Tips for spending less and enjoying it more


CORVALLIS - If there's one lesson to be learned from the USDA report, "Expenditures on Children by Families," it's this: Children don't come cheap.

The arrival of a child causes many families to remake a family budget. And, in addition to a new budget, it often means reducing some expenditures.

"Learning to budget and spend less takes work. It takes new skills and practice to find the best way to stretch the family budget," said Alice Mills Morrow, Oregon State University Extension family resource specialist.

Here are some ideas for ways to cut spending:

Don't buy it. Ask yourself if you really need the item, or if there's something else you want more. If you have a hard time not buying, stay out of stores. When you do go shopping, take only the money you need for your planned purchases.


  • Borrow-not money, but items you might otherwise buy. This approach is especially appropriate if it's something you don't need very often. And remember the library and other public services when it comes to borrowing.
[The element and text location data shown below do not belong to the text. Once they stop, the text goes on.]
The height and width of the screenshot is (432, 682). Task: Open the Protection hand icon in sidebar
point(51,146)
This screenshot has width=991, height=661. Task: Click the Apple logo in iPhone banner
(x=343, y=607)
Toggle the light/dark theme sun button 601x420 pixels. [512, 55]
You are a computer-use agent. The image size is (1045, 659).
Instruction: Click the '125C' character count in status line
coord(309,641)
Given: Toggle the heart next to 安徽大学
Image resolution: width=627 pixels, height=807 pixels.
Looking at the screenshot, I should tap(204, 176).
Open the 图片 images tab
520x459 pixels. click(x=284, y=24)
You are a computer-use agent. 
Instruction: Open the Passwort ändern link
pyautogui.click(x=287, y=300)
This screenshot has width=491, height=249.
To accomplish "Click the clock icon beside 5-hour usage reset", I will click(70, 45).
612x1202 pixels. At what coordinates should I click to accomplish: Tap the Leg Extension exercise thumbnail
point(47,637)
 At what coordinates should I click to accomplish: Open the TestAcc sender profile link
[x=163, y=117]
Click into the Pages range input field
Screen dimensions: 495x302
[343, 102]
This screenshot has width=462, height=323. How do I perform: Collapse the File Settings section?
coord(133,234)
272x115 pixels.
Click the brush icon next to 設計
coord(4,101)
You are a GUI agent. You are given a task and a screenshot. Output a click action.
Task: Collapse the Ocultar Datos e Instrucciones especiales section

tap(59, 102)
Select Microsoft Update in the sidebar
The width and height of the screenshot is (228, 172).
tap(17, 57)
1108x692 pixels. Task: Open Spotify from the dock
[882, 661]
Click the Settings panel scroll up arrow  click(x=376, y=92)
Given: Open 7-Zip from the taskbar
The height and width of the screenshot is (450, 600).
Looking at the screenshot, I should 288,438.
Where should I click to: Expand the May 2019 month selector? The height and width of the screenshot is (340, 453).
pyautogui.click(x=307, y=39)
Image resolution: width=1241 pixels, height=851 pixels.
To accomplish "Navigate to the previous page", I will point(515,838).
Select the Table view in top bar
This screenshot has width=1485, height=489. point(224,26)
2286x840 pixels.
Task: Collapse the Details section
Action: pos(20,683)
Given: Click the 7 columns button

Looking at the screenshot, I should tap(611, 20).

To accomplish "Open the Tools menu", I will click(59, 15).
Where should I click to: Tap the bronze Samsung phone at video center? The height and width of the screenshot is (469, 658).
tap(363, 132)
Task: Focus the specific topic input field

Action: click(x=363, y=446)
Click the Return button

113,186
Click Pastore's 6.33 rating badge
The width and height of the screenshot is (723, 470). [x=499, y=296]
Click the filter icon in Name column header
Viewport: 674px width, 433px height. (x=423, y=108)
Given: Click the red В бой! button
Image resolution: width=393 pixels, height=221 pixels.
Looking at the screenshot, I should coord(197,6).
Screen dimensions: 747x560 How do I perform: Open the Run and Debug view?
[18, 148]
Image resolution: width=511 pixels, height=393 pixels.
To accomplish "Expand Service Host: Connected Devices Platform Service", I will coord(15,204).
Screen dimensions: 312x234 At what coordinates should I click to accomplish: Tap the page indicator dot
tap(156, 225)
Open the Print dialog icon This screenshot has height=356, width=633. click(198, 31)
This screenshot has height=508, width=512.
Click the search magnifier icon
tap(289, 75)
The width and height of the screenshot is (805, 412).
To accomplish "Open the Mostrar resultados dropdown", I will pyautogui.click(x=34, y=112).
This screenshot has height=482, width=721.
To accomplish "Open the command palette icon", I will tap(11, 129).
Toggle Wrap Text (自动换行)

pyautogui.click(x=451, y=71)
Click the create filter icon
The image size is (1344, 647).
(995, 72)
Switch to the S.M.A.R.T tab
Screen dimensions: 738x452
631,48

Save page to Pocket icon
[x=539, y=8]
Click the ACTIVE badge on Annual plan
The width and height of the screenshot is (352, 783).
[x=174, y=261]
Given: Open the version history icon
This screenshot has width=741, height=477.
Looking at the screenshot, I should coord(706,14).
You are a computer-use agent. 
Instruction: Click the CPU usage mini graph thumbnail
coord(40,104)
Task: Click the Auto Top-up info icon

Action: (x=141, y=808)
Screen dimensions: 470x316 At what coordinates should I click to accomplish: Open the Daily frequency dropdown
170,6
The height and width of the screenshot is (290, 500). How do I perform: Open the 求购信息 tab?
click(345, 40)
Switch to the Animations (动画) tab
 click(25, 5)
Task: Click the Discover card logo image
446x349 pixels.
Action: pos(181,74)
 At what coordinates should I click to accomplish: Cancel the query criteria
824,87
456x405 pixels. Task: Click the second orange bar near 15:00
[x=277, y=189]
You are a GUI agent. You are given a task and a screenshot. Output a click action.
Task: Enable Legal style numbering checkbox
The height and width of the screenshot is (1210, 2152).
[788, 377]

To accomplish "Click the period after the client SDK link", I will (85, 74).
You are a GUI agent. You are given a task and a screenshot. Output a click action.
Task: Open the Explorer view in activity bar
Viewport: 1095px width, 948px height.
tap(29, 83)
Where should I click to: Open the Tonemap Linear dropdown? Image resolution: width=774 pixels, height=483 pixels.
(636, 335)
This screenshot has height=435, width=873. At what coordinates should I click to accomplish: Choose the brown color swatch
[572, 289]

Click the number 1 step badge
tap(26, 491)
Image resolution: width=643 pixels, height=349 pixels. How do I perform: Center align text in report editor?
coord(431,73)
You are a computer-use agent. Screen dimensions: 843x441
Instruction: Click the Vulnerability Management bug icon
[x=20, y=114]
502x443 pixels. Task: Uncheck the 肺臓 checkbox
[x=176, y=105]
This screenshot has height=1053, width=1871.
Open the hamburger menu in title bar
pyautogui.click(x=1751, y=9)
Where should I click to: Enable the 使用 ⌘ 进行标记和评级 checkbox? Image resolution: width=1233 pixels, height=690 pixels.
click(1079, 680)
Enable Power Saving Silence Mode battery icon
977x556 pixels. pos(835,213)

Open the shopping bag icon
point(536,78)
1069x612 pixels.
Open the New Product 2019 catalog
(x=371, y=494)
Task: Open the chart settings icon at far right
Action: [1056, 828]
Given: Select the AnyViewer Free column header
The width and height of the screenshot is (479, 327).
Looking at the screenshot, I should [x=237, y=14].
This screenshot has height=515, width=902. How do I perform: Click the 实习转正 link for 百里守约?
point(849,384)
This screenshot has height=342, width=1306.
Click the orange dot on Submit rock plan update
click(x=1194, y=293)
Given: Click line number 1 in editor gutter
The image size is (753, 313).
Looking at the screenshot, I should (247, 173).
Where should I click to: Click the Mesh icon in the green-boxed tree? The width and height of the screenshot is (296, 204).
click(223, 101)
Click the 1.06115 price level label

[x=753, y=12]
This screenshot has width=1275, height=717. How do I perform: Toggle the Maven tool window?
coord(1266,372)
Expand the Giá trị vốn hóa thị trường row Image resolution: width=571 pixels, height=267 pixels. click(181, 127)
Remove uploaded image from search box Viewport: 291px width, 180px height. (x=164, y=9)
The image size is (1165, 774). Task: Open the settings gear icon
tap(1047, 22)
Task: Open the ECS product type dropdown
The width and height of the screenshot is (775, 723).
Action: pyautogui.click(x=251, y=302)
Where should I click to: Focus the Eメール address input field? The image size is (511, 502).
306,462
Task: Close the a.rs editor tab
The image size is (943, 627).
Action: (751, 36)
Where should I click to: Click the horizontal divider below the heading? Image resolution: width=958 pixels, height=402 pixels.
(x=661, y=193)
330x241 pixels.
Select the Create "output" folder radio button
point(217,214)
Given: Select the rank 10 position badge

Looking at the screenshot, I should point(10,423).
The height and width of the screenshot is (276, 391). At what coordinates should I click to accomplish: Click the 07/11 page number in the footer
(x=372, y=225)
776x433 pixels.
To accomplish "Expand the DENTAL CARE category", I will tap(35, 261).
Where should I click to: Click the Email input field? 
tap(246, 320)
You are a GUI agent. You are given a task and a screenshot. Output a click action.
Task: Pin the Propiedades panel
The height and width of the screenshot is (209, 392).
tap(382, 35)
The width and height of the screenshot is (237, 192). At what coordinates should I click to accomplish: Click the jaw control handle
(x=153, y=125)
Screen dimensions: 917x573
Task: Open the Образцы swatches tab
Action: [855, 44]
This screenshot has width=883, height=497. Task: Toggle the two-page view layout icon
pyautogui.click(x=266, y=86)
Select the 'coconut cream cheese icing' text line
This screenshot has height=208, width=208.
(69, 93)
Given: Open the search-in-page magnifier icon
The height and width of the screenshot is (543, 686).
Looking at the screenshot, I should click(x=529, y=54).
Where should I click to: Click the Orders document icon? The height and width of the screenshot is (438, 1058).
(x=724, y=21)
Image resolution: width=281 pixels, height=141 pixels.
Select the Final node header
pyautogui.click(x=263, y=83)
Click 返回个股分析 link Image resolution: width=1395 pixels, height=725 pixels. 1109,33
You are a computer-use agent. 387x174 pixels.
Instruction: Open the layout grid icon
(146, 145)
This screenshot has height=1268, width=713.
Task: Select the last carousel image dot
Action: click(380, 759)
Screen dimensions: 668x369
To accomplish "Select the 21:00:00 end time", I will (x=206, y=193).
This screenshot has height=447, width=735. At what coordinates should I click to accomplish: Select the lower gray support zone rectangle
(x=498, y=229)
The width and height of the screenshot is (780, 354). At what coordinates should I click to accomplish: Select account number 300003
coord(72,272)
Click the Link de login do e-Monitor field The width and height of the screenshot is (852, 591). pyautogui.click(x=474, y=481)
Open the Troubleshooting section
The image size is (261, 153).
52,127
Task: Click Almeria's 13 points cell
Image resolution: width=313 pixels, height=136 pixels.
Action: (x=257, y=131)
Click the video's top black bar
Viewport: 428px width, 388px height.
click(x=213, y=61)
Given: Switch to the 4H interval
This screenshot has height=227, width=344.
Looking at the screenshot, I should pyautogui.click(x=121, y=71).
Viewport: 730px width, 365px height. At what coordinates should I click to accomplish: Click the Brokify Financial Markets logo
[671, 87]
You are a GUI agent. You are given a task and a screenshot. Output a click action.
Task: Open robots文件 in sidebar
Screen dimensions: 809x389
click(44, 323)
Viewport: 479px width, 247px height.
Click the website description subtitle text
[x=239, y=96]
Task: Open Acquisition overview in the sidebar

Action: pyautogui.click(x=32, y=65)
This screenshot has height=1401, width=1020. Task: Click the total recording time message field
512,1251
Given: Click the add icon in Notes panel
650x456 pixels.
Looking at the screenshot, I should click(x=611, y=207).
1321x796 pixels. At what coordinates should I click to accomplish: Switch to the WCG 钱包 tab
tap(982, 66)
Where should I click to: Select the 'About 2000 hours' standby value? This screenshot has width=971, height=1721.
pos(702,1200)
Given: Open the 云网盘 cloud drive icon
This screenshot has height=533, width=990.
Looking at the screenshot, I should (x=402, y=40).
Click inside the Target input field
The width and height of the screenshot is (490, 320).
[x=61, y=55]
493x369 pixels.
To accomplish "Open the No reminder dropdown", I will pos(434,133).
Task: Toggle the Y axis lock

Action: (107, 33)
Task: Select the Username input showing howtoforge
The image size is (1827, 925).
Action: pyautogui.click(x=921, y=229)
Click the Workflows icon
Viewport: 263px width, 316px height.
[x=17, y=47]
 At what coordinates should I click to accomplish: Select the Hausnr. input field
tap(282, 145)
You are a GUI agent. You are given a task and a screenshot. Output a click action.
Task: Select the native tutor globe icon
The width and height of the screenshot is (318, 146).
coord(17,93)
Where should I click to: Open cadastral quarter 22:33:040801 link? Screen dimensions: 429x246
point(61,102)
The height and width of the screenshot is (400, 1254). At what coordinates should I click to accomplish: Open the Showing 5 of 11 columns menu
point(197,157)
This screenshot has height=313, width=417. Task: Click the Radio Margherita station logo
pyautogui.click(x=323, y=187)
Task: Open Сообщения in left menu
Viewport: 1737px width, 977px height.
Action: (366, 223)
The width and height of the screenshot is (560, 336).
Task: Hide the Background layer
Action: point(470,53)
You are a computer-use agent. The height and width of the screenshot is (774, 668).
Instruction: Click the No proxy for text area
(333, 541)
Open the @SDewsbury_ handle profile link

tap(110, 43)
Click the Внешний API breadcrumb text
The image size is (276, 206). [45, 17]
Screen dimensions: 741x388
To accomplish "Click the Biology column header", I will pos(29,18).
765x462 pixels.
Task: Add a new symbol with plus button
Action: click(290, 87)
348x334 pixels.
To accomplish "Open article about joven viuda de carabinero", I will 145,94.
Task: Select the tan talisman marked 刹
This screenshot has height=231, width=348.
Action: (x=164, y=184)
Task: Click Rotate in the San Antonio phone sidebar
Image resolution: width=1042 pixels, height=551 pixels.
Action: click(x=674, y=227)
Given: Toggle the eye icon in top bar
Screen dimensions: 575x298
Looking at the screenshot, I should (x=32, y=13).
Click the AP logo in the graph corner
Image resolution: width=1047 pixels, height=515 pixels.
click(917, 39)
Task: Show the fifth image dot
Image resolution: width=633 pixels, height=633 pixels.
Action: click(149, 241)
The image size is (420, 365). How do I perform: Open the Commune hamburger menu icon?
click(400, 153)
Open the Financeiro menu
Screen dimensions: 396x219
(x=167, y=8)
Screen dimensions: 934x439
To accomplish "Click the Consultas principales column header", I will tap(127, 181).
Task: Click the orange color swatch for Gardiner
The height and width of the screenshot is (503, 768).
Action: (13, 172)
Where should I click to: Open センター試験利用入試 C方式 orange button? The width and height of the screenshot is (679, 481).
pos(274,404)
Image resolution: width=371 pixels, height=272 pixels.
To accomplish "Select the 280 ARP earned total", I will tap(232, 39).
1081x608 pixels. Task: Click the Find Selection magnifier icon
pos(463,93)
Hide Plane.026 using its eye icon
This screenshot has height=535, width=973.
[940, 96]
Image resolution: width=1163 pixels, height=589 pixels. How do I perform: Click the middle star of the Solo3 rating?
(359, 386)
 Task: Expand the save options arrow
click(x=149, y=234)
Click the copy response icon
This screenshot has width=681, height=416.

  • Share. You can stretch your dollars by sharing with family, friends or neighbors. Sharing allows you to buy in bulk, which cuts the cost per item.


  • Substitute if a lower priced item would do the job just as well.


  • Use wisely. Make the items you buy last longer by taking good care of them.


  • Find the best buy. It may take longer, but shopping around, checking catalogs, newspaper ads, and the internet, and visiting two or three stores can save you money. So can shopping in second hand stores.


  • Make it. The cost of materials should be cheaper than the finished product. But check prices and assess your skills and time before you decide to make something. Unfinished or unusable homemade projects don't save money.


  • Rent. When you need something for only a short time, it could be cheaper to rent it.


  • Trade or barter. You may have things you no longer want or need that may have value to others. Consider trading them for things you need or selling them. You may also have skills that you could trade with a neighbor or friend in return for something you need.